## Work item
Below are the records; tally the lines that include "Given" and report only the total.

## Material provided
-=-=-

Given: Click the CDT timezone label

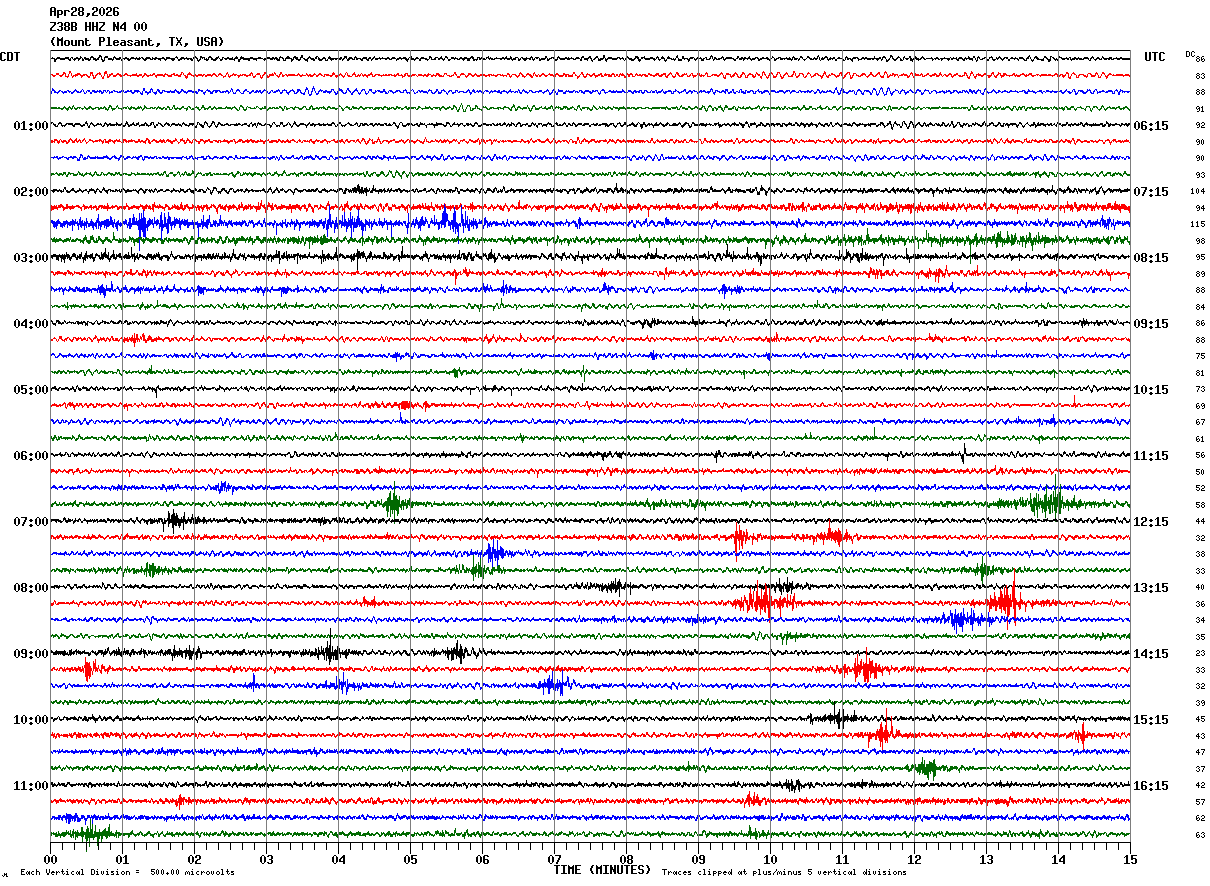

-=-=-

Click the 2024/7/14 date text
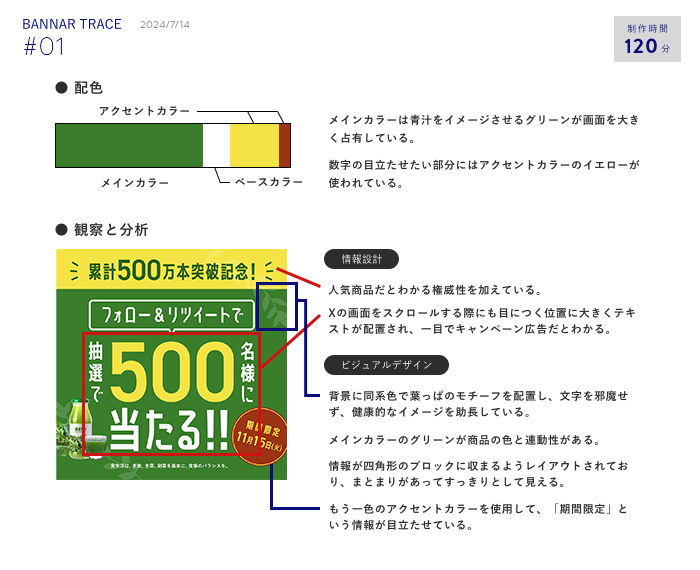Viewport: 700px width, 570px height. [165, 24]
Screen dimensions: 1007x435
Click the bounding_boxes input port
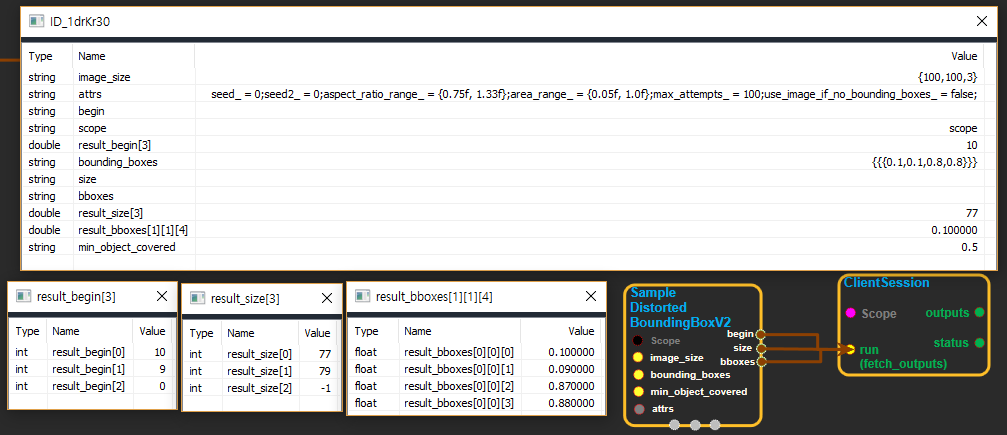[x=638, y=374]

-=-=-

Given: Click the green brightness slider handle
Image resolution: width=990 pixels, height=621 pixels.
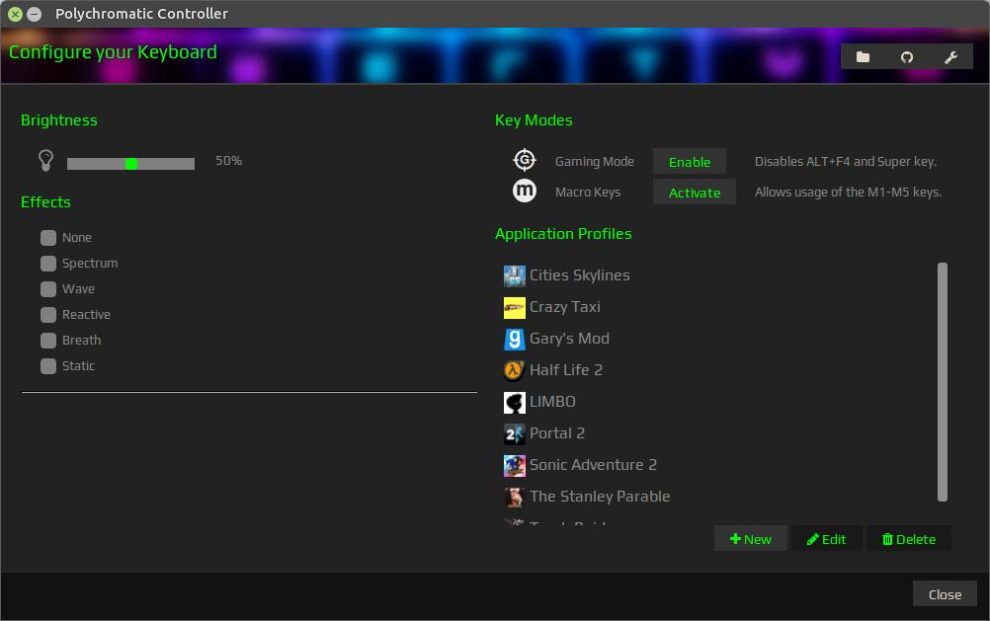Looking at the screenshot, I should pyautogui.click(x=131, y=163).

-=-=-

## Result of the exercise
2